Additional bits of info you might want to add:

  • Photo (this seems to differ between geographical regions. A recent survey by Pilotbase showed 55% of pilots choose to add a photo)
  • Residency visas

Aviation Details

This is the area which recruiters will look at to make sure you meet the requirements for the role they have available. There should be no exaggeration of these elements, as they will be checked thoroughly as part of the recruitment process. Integrity is a hugely important trait for pilots, so it’s really important not to try to mislead recruiters at any stage of the recruitment process.

License(s) overview

  • Type of License(s) and issuing body (with country)
  • Medical Class (with any restrictions)
  • Current Aircraft Type Ratings/Class Ratings

Flight Time Breakdown

  • Total Time
  • Total PIC
  • Hours split by aircraft type (5 most relevant)
  • If the job specification contains any particular hours requirements (e.g. jet time), make sure you also include that figure in your CV.

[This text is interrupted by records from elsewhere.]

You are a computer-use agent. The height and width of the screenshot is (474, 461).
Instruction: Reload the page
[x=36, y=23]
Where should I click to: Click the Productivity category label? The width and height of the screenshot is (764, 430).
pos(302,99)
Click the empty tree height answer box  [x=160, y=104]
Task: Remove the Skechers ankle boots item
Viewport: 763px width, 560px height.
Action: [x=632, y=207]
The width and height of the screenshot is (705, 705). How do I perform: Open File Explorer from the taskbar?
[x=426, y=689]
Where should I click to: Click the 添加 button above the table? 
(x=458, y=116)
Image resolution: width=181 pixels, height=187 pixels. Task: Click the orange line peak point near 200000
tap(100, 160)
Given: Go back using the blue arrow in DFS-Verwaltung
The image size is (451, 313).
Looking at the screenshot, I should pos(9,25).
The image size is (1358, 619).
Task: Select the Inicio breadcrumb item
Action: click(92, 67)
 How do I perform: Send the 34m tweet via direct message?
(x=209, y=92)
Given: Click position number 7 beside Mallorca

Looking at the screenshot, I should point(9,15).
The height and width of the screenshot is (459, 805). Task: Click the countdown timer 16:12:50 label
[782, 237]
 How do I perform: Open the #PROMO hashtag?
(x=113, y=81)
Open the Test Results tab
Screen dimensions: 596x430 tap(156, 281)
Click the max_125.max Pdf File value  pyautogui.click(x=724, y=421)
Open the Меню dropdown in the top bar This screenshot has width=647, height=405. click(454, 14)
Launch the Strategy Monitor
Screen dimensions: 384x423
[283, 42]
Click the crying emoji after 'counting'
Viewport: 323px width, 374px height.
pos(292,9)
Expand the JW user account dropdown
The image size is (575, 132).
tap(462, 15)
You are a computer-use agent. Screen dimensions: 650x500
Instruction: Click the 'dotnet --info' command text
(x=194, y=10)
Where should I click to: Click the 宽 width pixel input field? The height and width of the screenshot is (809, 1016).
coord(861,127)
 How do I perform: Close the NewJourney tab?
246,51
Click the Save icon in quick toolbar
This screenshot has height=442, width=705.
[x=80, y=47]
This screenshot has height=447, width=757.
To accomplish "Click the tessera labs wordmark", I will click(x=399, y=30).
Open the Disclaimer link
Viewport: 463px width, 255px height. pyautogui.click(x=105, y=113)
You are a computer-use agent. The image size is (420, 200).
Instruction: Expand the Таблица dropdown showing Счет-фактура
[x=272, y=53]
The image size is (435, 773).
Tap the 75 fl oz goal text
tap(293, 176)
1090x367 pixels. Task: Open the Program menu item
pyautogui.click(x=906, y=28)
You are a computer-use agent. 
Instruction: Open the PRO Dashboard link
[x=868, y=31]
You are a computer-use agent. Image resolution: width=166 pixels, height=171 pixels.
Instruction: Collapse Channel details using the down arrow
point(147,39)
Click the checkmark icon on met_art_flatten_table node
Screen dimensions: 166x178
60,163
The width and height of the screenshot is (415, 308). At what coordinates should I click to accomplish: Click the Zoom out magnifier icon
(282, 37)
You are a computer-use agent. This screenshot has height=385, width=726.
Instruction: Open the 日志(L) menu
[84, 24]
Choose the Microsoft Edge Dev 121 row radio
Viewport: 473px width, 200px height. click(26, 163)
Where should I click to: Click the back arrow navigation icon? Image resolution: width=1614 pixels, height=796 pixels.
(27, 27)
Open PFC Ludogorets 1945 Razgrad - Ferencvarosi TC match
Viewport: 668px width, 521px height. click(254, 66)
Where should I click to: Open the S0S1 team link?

Additional Flying Experience

  • List any endorsements, such as instructor ratings or special training that you’ve taken.
  • It's good to list useful types of experience. If you’ve undergone training courses which allow you to conduct certain types of flying, you should write them in this section. This could be low visibility training, RNP-AR approach training or maybe you’re qualified to fly into a tricky airport, like Kathmandu. These may be the sort of elements which set you apart from other applicants.

Work History

As mentioned previously, pilot jobs tend to be quite similar, so when describing previous positions, make sure you point out certain aspects of the operation which may make you stand out. For example, if you worked for a private jet operator, you should push aspects like your adaptability, workload management and skills dealing with high net worth individuals. Conversely, if you’ve come from a long haul airline, you could focus on experience like management of a large crew, contingency planning and on-time performance, just to name a few.

You can also use this section to detail any unusual operations you’ve encountered, whether it be dealing with metric ops in Russia or Isolated aerodromes in the South Atlantic.

We recommend laying your work experience out clearly with the most recent at the top. For each job, you should include the following bits of information as a minimum:

  • Company Name
  • Role (First Officer, Captain, TRI etc)
  • From/To Dates
  • Brief description of your role


Actual education level is less important for pilots than most other skilled professions, however it shows ability to learn, dedication and capacity for knowledge. If your education credentials aren’t amazing, then you can keep this section reasonably generic. For example “3 A-Levels – Physics, Music and Geography”. Most operators in the states require a degree, however in the rest of the world, this is ararely a requirement.

As a guide, you can use this as a structure of the minimum information required. You should include your highest and second highest level of education.

  • Institution
  • Subject(s)
  • Level of Study
  • Dates of Study

Additional Information

This is one of the areas you can differentiate yourself. The fact you have a professional pilots licence and have worked as a pilot previously shows that you are a competent pilot.

What is becoming more and more important is the non-technical skills such as teamwork, decision making and situational awareness. On top of this, recruiters want to know that if they have to sit next to you in the flight deck for 8 hours on a night flight, you’ll be good company.

Whatever you do though, don’t just write random sports that you play once a year or a hobby you took up for a week, three years ago. They should be meaningful aspects of your life, which you could talk passionately about if asked (and you probably will be asked about it in an interview).